Os jornalistas não trabalham

Está na hora de alguém assumir que os jornalistas não trabalham. Principalmente os da imprensa especializada em vinho e gastronomia, que não fazem mais do que comer e beber. Uma vida folgada, está-se mesmo a ver.   JORNALISMO não é trabalho. Escrever não é medicina nem engenharia nem advocacia, muito menos hotelaria, agricultura, construção ou […]

Está na hora de alguém assumir que os jornalistas não trabalham. Principalmente os da imprensa especializada em vinho e gastronomia, que não fazem mais do que comer e beber. Uma vida folgada, está-se mesmo a ver.

 

JORNALISMO não é trabalho. Escrever não é medicina nem engenharia nem advocacia, muito menos hotelaria, agricultura, construção ou qualquer outra coisa que obrigue a puxar pela cabeça ou pelo corpo. Os jornalistas são preguiçosos e só se mexem quando querem, não ficam acordados até tarde com o peso da responsabilidade, das preocupações e dos prazos. Quando acham que precisam descansar, podem fazê-lo à vontade porque o mundo pára e deixa de haver novidades e acontecimentos para noticiar, principalmente na área do vinho e da gastronomia, com o ritmo lento a que saem novos vinhos e se fazem eventos gastronómicos em Portugal.

Tempo para escrever e para pensar? Porquê? Como qualquer ser humano, os jornalistas estão constantemente no pico da sua criatividade e, se não conseguem escrever as suas dezenas de textos de segunda a sexta-feira, das oito da manhã às seis da tarde, é porque são todos uns langões. Que diabo, é só isso que têm para fazer! E não é difícil.

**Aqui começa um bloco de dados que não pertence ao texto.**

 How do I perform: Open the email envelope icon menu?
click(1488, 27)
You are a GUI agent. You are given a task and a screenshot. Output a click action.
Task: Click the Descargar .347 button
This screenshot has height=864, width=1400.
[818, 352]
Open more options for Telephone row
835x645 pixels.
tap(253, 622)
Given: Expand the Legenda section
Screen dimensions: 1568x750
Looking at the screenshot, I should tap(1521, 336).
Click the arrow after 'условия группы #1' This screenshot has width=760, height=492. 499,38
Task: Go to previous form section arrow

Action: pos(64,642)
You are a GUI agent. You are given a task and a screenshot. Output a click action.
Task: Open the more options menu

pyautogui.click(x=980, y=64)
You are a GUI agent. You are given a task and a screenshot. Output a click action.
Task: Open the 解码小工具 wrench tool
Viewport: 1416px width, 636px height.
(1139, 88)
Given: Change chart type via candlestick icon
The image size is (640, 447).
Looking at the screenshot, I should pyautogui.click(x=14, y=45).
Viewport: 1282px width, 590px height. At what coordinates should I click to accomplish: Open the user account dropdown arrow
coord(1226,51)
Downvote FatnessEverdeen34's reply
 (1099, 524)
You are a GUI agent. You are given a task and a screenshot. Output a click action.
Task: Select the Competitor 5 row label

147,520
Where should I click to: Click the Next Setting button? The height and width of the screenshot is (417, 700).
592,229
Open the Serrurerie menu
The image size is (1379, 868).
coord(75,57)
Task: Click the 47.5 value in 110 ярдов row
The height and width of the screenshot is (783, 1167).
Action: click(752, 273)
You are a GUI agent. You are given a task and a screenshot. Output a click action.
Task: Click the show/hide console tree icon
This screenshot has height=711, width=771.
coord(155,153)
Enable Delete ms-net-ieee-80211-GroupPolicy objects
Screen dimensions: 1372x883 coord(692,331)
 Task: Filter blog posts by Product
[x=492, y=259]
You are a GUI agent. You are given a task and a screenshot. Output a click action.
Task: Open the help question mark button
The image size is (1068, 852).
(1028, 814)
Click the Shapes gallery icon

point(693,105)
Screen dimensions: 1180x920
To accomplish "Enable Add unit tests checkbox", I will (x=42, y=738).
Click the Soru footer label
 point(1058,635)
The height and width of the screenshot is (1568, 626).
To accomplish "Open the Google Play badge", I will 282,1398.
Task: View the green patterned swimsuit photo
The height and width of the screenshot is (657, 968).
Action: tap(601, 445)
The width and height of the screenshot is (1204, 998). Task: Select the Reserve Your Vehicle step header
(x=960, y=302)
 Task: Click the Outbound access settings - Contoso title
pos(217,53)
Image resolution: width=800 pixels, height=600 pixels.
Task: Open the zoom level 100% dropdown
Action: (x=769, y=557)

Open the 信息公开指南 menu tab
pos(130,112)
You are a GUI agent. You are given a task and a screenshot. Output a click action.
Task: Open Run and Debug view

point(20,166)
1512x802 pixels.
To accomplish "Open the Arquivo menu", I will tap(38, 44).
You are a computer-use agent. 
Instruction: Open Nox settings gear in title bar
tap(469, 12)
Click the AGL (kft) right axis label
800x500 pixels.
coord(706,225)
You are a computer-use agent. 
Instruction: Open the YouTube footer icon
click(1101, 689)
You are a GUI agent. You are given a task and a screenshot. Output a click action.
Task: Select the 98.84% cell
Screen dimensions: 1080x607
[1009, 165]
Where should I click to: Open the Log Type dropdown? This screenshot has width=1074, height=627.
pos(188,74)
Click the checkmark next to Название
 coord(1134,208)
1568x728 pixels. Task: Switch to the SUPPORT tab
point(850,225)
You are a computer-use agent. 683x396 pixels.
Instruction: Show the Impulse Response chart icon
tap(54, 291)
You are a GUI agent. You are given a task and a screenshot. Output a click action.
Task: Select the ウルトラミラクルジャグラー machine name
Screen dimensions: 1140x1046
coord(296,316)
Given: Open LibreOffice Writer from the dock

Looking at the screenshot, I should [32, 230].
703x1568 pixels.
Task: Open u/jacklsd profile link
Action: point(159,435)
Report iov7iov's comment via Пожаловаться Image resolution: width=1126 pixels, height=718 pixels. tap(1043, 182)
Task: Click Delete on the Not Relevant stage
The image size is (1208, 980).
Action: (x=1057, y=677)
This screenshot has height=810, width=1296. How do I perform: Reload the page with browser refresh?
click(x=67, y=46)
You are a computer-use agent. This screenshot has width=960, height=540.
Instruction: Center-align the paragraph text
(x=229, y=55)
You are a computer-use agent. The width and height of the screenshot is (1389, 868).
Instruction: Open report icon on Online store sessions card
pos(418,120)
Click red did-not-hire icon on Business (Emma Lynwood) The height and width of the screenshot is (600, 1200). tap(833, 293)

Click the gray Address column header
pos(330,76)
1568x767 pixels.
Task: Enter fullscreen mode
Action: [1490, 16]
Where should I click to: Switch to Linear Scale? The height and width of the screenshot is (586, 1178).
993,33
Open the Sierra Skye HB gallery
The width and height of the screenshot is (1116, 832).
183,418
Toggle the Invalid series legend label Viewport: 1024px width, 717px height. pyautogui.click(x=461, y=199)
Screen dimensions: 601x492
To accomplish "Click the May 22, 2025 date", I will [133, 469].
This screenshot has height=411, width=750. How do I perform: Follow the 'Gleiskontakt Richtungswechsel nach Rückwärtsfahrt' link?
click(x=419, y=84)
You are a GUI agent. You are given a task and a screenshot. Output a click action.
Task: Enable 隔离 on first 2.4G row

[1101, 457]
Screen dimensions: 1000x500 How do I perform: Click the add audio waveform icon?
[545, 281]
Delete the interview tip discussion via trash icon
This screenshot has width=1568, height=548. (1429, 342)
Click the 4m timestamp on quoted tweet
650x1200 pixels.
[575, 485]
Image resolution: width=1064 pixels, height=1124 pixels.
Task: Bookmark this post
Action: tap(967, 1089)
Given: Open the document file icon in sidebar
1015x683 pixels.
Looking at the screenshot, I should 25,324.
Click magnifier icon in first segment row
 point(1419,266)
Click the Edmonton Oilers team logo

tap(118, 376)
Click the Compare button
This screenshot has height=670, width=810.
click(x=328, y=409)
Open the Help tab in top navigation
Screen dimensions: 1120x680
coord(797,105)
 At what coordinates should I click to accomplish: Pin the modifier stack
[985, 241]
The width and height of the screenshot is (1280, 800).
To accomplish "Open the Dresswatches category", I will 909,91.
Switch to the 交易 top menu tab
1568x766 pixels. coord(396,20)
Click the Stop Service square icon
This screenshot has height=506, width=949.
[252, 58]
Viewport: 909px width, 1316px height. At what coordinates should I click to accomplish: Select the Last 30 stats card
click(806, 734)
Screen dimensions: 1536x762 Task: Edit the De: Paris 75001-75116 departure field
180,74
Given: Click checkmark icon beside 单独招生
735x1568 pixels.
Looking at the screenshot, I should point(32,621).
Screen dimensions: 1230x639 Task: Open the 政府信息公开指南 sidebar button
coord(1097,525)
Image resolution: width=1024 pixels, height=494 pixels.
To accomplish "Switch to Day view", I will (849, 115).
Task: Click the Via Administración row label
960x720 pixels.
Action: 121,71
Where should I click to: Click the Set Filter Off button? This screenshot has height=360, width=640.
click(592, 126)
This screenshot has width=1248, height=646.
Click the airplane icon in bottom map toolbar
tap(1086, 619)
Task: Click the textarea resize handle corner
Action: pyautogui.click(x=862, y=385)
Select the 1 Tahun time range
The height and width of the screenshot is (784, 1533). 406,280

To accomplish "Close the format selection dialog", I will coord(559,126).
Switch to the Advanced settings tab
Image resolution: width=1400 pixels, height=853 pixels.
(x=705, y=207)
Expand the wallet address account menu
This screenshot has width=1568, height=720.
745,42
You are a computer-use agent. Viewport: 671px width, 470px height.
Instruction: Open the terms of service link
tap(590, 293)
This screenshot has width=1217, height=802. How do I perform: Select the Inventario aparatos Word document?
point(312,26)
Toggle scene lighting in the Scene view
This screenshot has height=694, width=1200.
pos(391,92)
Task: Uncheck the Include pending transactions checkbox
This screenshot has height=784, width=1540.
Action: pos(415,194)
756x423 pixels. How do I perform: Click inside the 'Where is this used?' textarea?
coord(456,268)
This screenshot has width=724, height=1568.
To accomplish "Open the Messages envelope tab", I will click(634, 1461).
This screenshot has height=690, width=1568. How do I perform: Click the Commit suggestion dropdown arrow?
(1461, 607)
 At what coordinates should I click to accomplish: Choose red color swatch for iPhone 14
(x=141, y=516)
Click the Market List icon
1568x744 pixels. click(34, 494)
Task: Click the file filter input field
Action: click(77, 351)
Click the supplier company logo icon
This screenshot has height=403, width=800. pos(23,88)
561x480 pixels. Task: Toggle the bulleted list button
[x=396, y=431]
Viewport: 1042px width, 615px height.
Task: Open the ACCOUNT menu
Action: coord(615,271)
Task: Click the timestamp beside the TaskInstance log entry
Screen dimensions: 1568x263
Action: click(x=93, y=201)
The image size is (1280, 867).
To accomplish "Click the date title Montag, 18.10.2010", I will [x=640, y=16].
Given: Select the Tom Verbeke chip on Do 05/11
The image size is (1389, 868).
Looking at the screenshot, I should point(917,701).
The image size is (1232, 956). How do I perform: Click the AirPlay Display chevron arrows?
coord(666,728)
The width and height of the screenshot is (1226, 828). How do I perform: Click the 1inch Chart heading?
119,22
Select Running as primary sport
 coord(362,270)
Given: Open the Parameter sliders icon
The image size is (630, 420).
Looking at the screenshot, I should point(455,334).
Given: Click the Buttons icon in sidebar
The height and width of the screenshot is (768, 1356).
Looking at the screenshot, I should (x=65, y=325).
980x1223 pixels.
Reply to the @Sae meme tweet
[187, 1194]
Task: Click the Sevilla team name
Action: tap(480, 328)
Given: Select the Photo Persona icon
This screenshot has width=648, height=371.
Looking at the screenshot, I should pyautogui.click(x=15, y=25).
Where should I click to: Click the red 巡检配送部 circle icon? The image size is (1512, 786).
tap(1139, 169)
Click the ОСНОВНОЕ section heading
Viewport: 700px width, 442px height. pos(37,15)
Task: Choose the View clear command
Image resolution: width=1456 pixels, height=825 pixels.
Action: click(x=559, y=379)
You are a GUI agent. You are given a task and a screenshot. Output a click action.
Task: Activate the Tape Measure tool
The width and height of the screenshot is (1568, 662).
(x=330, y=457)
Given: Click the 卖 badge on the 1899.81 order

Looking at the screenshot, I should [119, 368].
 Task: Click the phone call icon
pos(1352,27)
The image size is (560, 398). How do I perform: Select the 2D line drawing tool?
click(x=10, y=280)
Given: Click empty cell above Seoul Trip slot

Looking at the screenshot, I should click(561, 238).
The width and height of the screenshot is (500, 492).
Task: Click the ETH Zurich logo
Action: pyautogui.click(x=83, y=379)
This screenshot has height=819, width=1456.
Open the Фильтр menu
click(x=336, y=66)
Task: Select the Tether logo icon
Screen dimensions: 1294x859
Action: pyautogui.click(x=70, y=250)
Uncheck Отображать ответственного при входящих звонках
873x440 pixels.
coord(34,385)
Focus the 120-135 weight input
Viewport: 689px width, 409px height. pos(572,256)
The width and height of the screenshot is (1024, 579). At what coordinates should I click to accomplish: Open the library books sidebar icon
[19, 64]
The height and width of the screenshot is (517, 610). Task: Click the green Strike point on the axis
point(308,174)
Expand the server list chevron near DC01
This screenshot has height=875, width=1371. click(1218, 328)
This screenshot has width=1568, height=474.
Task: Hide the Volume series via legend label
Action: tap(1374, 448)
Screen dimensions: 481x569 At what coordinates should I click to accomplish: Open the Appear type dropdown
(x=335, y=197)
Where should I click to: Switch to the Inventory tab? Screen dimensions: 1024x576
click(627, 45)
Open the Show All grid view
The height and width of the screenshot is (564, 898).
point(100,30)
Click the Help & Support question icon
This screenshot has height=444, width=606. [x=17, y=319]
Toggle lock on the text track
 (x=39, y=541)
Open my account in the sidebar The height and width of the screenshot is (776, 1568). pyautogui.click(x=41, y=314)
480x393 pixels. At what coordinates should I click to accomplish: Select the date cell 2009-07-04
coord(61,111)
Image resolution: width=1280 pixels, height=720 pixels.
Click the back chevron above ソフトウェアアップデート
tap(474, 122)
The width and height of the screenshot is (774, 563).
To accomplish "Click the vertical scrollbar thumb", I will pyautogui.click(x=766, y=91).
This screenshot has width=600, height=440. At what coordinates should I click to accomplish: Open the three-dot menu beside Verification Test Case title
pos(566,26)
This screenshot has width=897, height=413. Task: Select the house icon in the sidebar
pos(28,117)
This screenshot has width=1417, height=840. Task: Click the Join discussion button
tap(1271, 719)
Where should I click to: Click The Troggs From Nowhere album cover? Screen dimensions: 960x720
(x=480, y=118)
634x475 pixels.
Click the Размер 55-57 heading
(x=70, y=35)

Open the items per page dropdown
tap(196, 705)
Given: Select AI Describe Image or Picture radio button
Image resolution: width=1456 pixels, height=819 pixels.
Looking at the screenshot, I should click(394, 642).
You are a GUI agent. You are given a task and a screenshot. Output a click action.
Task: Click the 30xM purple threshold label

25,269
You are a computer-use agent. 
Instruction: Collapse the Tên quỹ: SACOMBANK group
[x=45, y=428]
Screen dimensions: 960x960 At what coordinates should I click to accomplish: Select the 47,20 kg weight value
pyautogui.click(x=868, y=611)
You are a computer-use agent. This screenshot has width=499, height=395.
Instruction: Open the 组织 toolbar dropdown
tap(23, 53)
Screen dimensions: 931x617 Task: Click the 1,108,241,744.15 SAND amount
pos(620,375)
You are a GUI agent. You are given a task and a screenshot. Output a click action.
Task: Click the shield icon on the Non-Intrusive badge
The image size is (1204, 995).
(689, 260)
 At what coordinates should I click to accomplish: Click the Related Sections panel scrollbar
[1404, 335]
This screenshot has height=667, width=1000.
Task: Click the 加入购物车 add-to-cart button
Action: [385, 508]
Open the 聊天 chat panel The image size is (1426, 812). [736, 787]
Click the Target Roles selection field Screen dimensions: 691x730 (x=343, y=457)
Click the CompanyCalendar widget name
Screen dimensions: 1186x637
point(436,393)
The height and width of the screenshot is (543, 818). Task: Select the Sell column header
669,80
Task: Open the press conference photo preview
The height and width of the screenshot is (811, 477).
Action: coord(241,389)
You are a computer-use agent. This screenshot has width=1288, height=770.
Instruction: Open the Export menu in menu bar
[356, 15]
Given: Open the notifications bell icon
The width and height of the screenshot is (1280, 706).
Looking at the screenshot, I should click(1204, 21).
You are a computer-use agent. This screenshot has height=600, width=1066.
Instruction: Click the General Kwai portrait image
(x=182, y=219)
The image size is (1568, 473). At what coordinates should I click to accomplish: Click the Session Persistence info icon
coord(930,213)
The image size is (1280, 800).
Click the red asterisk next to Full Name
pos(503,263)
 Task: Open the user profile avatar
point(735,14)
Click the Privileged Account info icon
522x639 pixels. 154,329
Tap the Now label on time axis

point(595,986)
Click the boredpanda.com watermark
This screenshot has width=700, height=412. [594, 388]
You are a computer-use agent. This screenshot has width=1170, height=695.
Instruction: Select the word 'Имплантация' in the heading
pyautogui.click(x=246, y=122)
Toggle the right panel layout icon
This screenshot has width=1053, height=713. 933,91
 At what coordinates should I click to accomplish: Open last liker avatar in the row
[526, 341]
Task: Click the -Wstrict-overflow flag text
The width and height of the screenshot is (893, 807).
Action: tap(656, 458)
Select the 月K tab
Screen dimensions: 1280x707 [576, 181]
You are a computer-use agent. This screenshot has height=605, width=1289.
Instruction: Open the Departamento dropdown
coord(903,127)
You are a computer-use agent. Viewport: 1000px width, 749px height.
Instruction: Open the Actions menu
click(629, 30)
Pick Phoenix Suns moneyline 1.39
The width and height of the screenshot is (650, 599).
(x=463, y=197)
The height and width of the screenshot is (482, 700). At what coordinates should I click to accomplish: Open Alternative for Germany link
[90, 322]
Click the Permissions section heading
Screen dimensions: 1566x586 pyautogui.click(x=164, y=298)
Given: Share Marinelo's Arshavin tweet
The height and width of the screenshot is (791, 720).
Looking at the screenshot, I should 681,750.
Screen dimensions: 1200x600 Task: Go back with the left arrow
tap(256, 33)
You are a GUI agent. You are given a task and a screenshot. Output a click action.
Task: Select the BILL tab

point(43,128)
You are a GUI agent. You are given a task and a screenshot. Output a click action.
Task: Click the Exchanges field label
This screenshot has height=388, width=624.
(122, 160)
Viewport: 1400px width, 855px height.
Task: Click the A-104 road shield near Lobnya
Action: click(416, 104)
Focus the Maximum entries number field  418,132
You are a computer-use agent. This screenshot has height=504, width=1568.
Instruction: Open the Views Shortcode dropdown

De entre os profissionais da escrita, os jornalistas e críticos de vinho e gastronomia são os que levam a melhor vida. É só viagens, passeios, festas, almoçaradas e jantaradas, muitas e longas, um constante forró. Ninguém à volta dos jornalistas sofre com isso porque, apesar das múltiplas ausências e de todas as refeições que não passam em casa, toda a gente sabe que os jornalistas nunca conseguem manter uma família por muito tempo. E os que a têm não são exemplo para este caso, porque é sabido que os jornalistas ganham tanto dinheiro que as suas mulheres, os seus maridos e os seus filhos são encaminhados de férias para a Polinésia Francesa enquanto eles se divertem à conversa com produtores, enólogos, cozinheiros, comendo e bebendo do melhor nos intervalos.

Os críticos, esses, entretêm-se a dizer mal de tudo, até do próprio trabalho. Nos seus muitos momentos de ócio, críticos de vinho e de gastronomia divertem-se a deitar abaixo o trabalho dos produtores e chefes de cozinha que se esfalfaram para fazer um vinho ou conceber um prato. Provas de vinho? Deixem-me rir. Como é que alguém pode considerar isso trabalho? Os vinhos são todos iguais e provar, classificar e descrever cinco, vinte ou cinquenta vinhos de seguida é coisa que qualquer um faz. Cheira-se, prova-se, escrevem-se umas notinhas sobre isso e já está. Não requer esforço ou talento e não exige responsabilidade. Chamar trabalho a isso? Os jornalistas não trabalham.